My goal is to tm roughly 1000 text documents and export the edited texts from the VCorpus into a folder, including the original file names.
So far I managed to import & do (some) text mining:
### folder of txt files
dest <- ("C:\\Xpdf_pdftotext\\TestCorpus")
### create a Corpus in R
docs <- VCorpus(DirSource(dest))
### do some text mining of the txt-documents
for (j in seq(docs)) {
docs[[j]] <- gsub("\\d", "", docs[[j]])
docs[[j]] <- gsub("\\b[A-z]\\b{3}", "", docs[[j]])
docs[[j]] <- gsub("\\t", "", docs[[j]])
}
Export each file in the Corpus with its original file names. works for 1 file, when assigning a new name:
writeLines(as.character(docs[1]), con="text1.txt")

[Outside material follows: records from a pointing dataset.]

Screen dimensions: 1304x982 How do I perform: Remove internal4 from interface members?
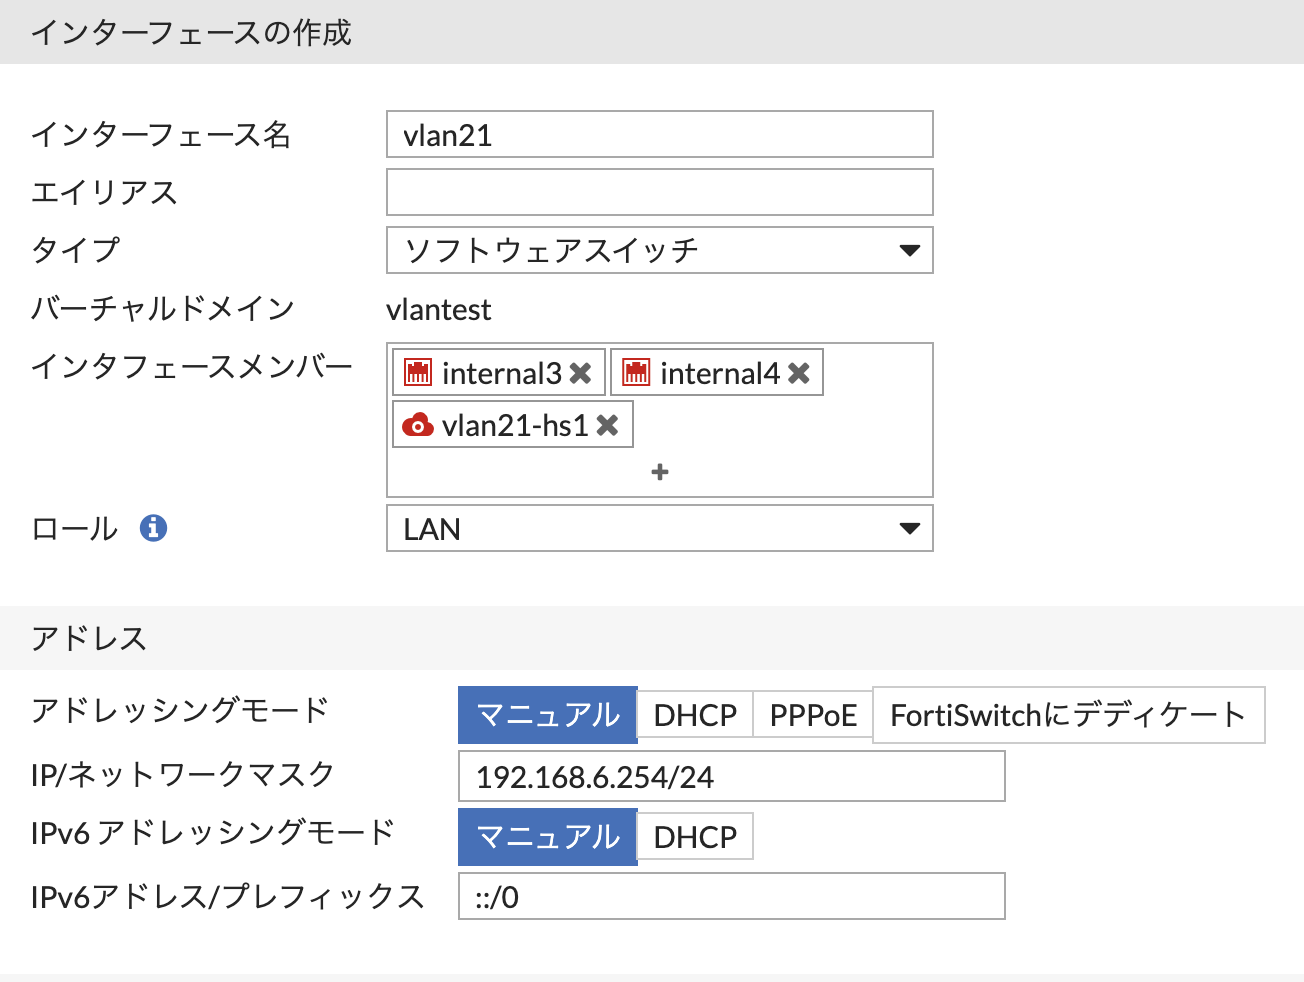tap(798, 373)
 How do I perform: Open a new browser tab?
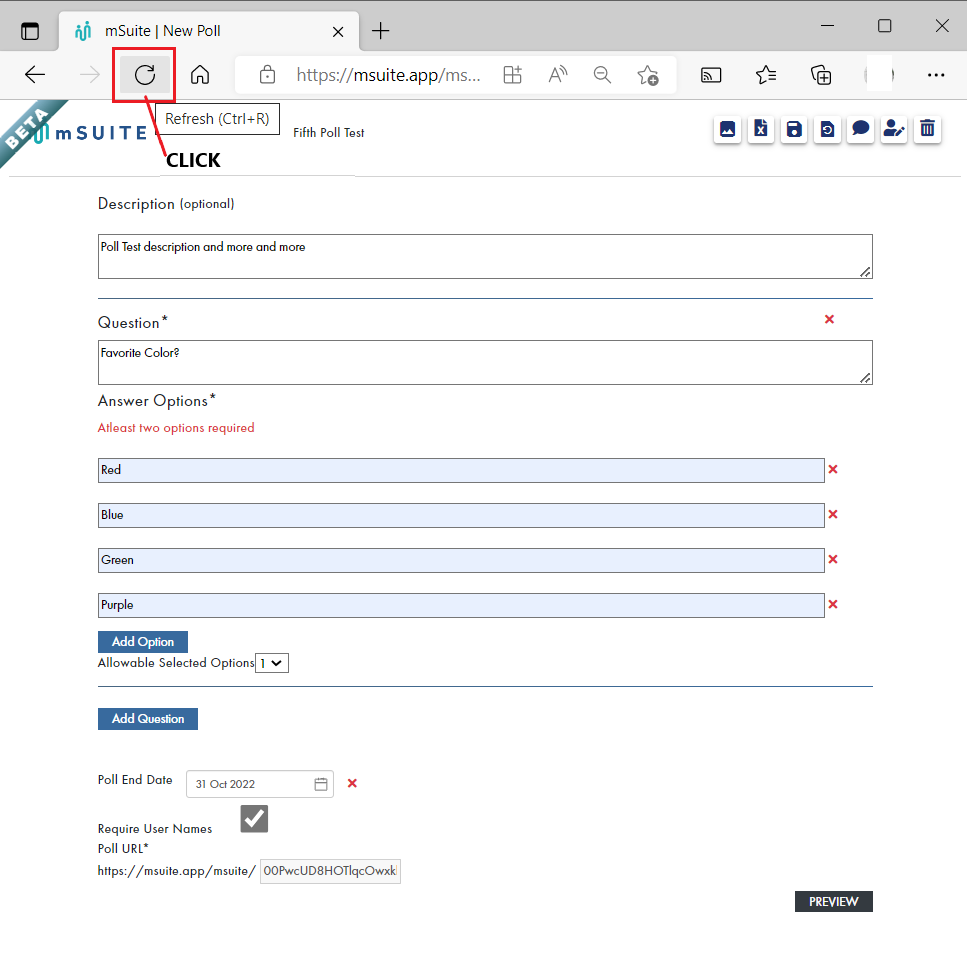click(x=380, y=31)
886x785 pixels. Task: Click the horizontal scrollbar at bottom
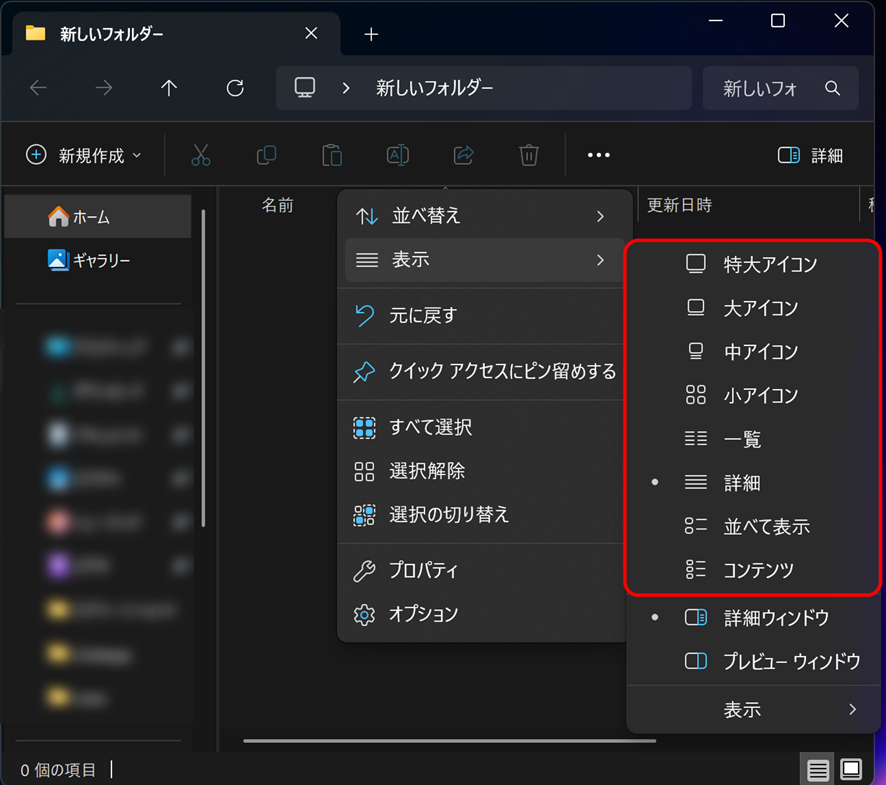[449, 741]
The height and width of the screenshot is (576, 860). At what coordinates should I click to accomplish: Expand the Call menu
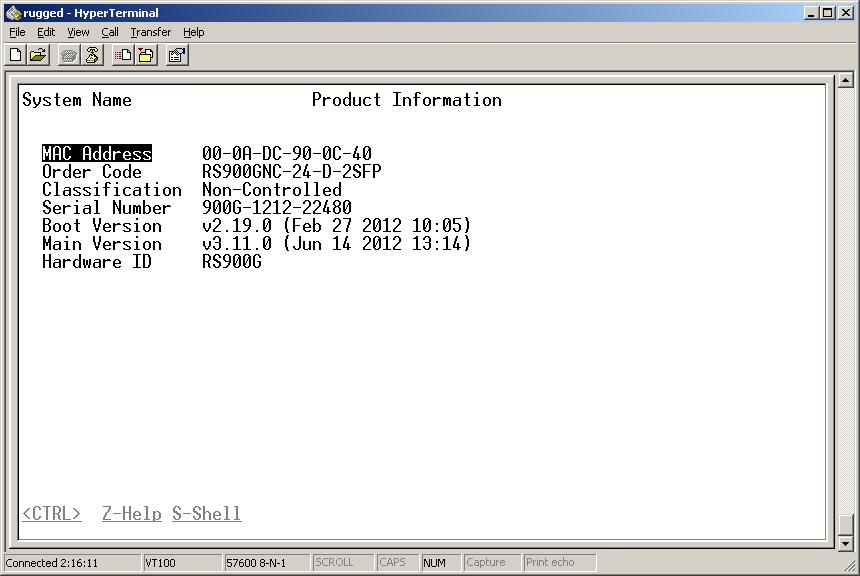[x=110, y=32]
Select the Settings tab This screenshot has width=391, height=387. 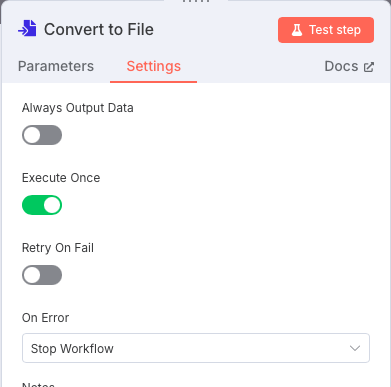coord(154,66)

I've found the command for the meta ID in a post, but I don't know how to include it in my code
docs[[1]]$meta$id
How can I efficiently export the edited textfiles from the VCorpus including their original file names?
Thanks for helping
Actually it is very simple.
If you have a corpus loaded as you did, you can write the whole corpus to disk in one command with using writeCorpus
. The meta tag id needs to be filled in, but in your case that is already done how you loaded the data.
If we take the crude
dataset as an example, the id's are already included:
library(tm)
data("crude")
crude <- as.VCorpus(crude)
# bit of textcleaning
crude <- tm_map(crude, stripWhitespace)
crude <- tm_map(crude, removePunctuation)
crude <- tm_map(crude, content_transformer(tolower))
crude <- tm_map(crude, removeWords, stopwords("english"))
#write to disk in subfolder data
writeCorpus(crude, path = "data/")
# check files
dir("data/")
[1] "127.txt" "144.txt" "191.txt" "194.txt" "211.txt" "236.txt" "237.txt" "242.txt" "246.txt" "248.txt" "273.txt" "349.txt" "352.txt"
[14] "353.txt" "368.txt" "489.txt" "502.txt" "543.txt" "704.txt" "708.txt"
The files from the crude
dataset are written to disk with the id's as filenames.